## Work to be completed
Search the listing for the word "computer". Copy every line where it is found.

## Listed entries
--------------------
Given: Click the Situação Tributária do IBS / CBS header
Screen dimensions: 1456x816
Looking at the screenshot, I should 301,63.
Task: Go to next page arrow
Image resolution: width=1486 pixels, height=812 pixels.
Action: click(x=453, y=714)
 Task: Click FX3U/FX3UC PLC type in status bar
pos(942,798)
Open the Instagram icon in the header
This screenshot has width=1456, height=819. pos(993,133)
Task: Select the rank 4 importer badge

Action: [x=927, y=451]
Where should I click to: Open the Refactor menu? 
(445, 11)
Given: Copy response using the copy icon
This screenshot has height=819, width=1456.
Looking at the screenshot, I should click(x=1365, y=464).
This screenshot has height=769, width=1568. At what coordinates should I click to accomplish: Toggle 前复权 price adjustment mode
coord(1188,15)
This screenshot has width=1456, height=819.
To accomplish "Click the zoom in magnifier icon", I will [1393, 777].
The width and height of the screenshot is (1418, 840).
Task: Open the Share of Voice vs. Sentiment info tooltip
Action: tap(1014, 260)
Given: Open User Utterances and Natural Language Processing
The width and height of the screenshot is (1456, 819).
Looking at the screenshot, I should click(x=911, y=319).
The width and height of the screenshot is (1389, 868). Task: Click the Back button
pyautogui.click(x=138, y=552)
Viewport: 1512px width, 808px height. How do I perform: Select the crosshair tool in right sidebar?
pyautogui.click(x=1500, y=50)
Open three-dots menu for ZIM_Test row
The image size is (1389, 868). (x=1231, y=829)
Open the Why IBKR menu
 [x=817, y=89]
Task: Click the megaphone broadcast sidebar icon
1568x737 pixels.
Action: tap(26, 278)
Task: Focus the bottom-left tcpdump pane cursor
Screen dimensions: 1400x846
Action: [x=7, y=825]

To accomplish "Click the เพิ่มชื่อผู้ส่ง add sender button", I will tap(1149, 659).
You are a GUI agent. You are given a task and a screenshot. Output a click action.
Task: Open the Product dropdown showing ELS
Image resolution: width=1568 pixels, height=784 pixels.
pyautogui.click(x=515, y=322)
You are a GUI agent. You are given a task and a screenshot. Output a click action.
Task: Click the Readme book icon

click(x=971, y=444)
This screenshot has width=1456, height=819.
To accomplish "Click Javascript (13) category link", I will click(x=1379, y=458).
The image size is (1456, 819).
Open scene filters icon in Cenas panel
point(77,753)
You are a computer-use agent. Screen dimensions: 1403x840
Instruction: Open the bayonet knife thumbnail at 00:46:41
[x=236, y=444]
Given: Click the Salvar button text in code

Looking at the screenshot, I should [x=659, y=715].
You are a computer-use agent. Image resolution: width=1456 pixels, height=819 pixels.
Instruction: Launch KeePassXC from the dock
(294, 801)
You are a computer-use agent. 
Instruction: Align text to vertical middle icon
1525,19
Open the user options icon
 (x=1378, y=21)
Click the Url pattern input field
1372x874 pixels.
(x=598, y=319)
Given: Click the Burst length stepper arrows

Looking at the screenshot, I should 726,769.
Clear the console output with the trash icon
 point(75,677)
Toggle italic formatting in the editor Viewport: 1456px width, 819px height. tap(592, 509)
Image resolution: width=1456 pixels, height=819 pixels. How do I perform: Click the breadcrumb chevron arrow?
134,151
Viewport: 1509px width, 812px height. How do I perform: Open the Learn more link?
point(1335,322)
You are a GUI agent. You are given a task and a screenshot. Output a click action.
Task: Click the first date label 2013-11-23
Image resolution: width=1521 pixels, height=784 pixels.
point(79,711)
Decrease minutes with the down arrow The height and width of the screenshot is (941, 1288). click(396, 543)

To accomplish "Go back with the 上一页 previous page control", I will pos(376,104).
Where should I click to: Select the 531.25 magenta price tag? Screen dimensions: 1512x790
--------------------
## Solution
You are a computer-use agent. Screen dimensions: 1403x840
You are a computer-use agent. Image resolution: width=1456 pixels, height=819 pixels.
You are a computer-use agent. 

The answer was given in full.